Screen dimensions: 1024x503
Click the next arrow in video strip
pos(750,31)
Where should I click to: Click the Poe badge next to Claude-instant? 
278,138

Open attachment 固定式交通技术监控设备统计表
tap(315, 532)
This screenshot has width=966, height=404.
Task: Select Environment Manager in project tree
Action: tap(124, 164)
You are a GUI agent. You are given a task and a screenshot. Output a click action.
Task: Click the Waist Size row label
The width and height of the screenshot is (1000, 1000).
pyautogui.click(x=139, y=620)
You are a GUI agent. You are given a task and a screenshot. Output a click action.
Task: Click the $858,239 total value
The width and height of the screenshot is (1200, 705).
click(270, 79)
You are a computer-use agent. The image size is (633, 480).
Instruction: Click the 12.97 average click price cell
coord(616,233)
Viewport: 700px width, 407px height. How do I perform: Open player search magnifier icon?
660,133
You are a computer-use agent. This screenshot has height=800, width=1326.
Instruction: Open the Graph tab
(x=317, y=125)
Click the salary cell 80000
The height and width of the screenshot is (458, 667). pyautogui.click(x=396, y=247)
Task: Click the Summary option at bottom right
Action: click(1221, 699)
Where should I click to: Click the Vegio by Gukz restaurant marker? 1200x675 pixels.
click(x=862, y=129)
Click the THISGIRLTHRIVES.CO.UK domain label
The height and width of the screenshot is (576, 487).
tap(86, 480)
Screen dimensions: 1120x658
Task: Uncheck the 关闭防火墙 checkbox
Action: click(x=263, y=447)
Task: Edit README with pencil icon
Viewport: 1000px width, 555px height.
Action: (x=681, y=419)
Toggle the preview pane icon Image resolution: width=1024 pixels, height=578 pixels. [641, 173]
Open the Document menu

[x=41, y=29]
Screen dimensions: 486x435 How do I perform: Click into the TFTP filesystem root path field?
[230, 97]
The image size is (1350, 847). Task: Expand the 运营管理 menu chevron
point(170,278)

◆ **Work to be completed**
The complete listing, unchanged, is the expected answer.

◆ **Answer to this exercise**
Screen dimensions: 1024x503
Click the next arrow in video strip
pos(750,31)
Where should I click to: Click the Poe badge next to Claude-instant? 
278,138

Open attachment 固定式交通技术监控设备统计表
tap(315, 532)
This screenshot has width=966, height=404.
Task: Select Environment Manager in project tree
Action: tap(124, 164)
You are a GUI agent. You are given a task and a screenshot. Output a click action.
Task: Click the Waist Size row label
The width and height of the screenshot is (1000, 1000).
pyautogui.click(x=139, y=620)
You are a GUI agent. You are given a task and a screenshot. Output a click action.
Task: Click the $858,239 total value
The width and height of the screenshot is (1200, 705).
click(270, 79)
You are a computer-use agent. The image size is (633, 480).
Instruction: Click the 12.97 average click price cell
coord(616,233)
Viewport: 700px width, 407px height. How do I perform: Open player search magnifier icon?
660,133
You are a computer-use agent. This screenshot has height=800, width=1326.
Instruction: Open the Graph tab
(x=317, y=125)
Click the salary cell 80000
The height and width of the screenshot is (458, 667). pyautogui.click(x=396, y=247)
Task: Click the Summary option at bottom right
Action: click(1221, 699)
Where should I click to: Click the Vegio by Gukz restaurant marker? 1200x675 pixels.
click(x=862, y=129)
Click the THISGIRLTHRIVES.CO.UK domain label
The height and width of the screenshot is (576, 487).
tap(86, 480)
Screen dimensions: 1120x658
Task: Uncheck the 关闭防火墙 checkbox
Action: click(x=263, y=447)
Task: Edit README with pencil icon
Viewport: 1000px width, 555px height.
Action: (x=681, y=419)
Toggle the preview pane icon Image resolution: width=1024 pixels, height=578 pixels. [641, 173]
Open the Document menu

[x=41, y=29]
Screen dimensions: 486x435 How do I perform: Click into the TFTP filesystem root path field?
[230, 97]
The image size is (1350, 847). Task: Expand the 运营管理 menu chevron
point(170,278)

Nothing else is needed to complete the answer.